— Your goal —
Write out again the lines starting with the line containing "This screenshot has width=570, height=812." and going on through the line containing "the アカウント情報 sub-menu", with "screenshot" replaced by "image" and nothing else changed. Leave the pictures out of your answer.

— Excerpted records —
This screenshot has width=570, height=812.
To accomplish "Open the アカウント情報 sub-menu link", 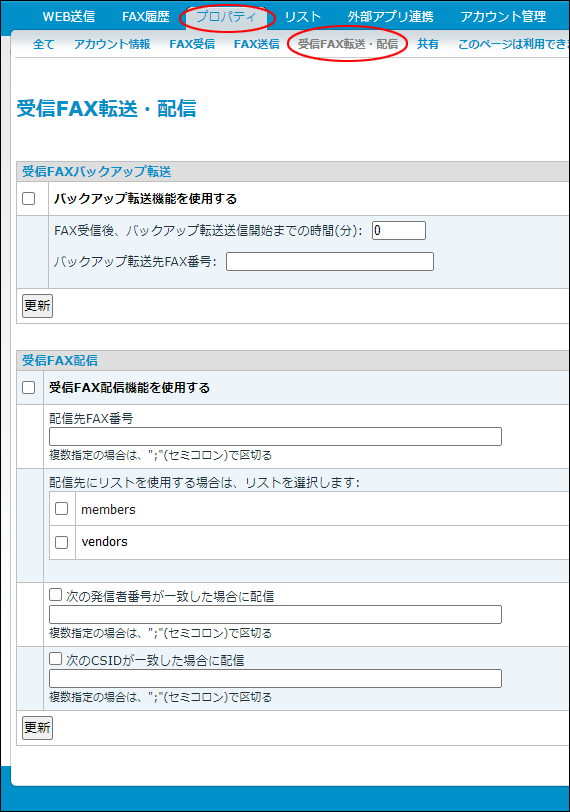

...

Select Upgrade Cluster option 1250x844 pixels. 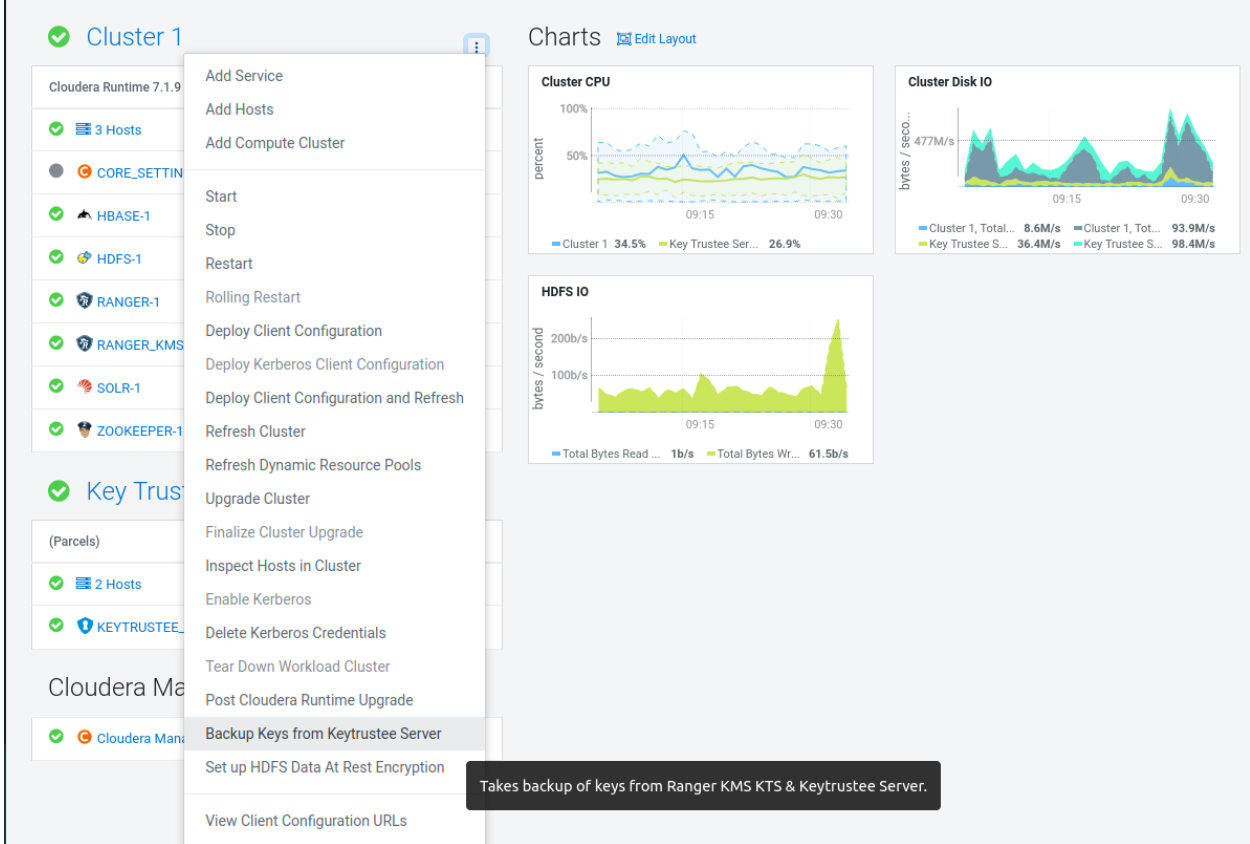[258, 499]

* * *

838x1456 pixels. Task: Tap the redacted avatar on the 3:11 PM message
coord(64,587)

— Result of this task —
This image has width=570, height=812.
To accomplish "Open the アカウント情報 sub-menu link", 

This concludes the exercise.